### WORK TO BE COMPLETED
Please print exactly the line containing "This screenshot has width=1080, height=723." and every line after it to the end of the records below, and nothing more.

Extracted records
☆ ☆ ☆ ☆
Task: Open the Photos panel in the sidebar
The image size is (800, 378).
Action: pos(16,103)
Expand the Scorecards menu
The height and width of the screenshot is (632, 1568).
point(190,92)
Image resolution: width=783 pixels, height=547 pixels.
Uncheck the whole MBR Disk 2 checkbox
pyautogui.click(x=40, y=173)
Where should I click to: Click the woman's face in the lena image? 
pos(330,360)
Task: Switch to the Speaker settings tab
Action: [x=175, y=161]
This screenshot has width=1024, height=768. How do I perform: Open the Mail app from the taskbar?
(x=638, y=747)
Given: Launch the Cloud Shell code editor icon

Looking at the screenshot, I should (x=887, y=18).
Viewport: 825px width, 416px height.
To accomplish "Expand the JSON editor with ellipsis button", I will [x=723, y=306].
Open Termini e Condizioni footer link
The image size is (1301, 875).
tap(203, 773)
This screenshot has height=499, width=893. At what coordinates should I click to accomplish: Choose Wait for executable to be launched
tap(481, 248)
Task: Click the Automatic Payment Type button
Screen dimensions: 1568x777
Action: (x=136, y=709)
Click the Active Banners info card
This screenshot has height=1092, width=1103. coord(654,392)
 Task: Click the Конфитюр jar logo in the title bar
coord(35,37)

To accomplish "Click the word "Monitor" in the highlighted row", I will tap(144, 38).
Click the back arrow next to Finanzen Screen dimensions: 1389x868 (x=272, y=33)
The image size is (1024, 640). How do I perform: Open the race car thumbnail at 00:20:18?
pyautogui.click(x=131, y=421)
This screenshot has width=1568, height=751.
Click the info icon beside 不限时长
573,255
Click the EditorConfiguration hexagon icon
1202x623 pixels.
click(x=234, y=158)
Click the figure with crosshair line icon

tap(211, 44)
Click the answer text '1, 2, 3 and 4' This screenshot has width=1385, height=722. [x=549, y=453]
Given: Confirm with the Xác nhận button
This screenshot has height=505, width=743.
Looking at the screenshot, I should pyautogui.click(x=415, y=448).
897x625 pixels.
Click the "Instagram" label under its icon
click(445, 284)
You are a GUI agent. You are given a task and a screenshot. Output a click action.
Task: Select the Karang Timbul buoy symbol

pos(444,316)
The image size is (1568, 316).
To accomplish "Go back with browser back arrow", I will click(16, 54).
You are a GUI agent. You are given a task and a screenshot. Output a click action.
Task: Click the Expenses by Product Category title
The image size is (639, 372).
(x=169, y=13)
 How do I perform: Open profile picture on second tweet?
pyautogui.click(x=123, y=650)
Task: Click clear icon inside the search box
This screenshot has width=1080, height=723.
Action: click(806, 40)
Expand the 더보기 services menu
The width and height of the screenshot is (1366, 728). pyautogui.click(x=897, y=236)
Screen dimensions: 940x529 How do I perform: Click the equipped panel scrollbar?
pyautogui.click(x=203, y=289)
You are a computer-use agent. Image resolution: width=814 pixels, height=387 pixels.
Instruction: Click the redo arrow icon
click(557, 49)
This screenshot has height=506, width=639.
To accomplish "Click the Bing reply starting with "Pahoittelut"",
☆ ☆ ☆ ☆
### PROBLEM SOLUTION
This screenshot has width=1080, height=723.
Action: click(806, 40)
Expand the 더보기 services menu
The width and height of the screenshot is (1366, 728). pyautogui.click(x=897, y=236)
Screen dimensions: 940x529 How do I perform: Click the equipped panel scrollbar?
pyautogui.click(x=203, y=289)
You are a computer-use agent. Image resolution: width=814 pixels, height=387 pixels.
Instruction: Click the redo arrow icon
click(557, 49)
This screenshot has height=506, width=639.
To accomplish "Click the Bing reply starting with "Pahoittelut"",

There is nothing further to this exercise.